**** Data

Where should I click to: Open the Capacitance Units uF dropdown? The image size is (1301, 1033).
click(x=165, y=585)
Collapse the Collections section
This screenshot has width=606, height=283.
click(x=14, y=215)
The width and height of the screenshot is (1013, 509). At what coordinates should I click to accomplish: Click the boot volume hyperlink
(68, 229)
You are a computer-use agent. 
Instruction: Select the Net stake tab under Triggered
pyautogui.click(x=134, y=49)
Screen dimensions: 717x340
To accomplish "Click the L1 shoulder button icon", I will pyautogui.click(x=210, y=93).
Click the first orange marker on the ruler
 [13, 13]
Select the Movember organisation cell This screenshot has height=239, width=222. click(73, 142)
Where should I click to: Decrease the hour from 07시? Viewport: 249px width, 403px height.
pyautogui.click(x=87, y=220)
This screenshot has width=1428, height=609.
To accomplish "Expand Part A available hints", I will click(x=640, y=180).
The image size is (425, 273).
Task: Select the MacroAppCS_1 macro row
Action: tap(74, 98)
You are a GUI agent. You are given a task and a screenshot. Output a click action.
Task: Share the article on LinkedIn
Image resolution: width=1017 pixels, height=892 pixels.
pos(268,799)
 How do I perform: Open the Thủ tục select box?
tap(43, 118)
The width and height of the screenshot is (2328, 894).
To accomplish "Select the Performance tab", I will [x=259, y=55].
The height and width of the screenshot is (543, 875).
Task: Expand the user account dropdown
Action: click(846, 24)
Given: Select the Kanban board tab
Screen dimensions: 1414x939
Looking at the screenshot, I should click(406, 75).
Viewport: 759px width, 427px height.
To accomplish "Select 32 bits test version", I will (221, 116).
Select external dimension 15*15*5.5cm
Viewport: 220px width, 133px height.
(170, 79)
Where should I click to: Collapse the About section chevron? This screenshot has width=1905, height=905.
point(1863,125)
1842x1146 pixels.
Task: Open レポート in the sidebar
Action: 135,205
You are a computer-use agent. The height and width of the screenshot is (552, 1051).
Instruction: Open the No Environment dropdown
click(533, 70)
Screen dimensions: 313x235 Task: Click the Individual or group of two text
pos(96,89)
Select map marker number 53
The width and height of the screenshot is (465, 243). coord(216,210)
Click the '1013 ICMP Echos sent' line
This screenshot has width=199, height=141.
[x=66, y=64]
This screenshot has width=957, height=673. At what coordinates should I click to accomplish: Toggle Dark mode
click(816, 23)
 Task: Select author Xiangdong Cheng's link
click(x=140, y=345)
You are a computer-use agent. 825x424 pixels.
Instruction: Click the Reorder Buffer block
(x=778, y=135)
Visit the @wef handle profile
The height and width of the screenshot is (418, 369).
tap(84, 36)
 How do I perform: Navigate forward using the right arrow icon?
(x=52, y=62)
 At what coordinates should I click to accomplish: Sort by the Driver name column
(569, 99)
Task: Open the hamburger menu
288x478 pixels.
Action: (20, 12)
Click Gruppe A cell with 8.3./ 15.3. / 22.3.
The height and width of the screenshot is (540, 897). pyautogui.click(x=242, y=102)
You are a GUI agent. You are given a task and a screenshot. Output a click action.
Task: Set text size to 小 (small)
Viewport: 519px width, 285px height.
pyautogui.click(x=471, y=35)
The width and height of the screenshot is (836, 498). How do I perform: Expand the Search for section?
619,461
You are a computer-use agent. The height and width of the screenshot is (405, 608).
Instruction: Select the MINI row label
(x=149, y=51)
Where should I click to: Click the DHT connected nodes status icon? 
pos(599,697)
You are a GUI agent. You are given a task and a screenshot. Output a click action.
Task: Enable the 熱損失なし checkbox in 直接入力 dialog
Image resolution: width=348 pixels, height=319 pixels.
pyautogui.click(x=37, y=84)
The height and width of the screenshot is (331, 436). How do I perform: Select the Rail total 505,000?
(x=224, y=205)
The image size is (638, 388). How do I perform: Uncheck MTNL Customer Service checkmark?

********

**Task objective**
Transcribe the listing above without alteration, everything from its first line down to the line containing "tap(43, 118)", both included.

**The output**
Where should I click to: Open the Capacitance Units uF dropdown? The image size is (1301, 1033).
click(x=165, y=585)
Collapse the Collections section
This screenshot has width=606, height=283.
click(x=14, y=215)
The width and height of the screenshot is (1013, 509). At what coordinates should I click to accomplish: Click the boot volume hyperlink
(68, 229)
You are a computer-use agent. 
Instruction: Select the Net stake tab under Triggered
pyautogui.click(x=134, y=49)
Screen dimensions: 717x340
To accomplish "Click the L1 shoulder button icon", I will pyautogui.click(x=210, y=93).
Click the first orange marker on the ruler
 [13, 13]
Select the Movember organisation cell This screenshot has height=239, width=222. click(73, 142)
Where should I click to: Decrease the hour from 07시? Viewport: 249px width, 403px height.
pyautogui.click(x=87, y=220)
This screenshot has width=1428, height=609.
To accomplish "Expand Part A available hints", I will click(x=640, y=180).
The image size is (425, 273).
Task: Select the MacroAppCS_1 macro row
Action: tap(74, 98)
You are a GUI agent. You are given a task and a screenshot. Output a click action.
Task: Share the article on LinkedIn
Image resolution: width=1017 pixels, height=892 pixels.
pos(268,799)
 How do I perform: Open the Thủ tục select box?
tap(43, 118)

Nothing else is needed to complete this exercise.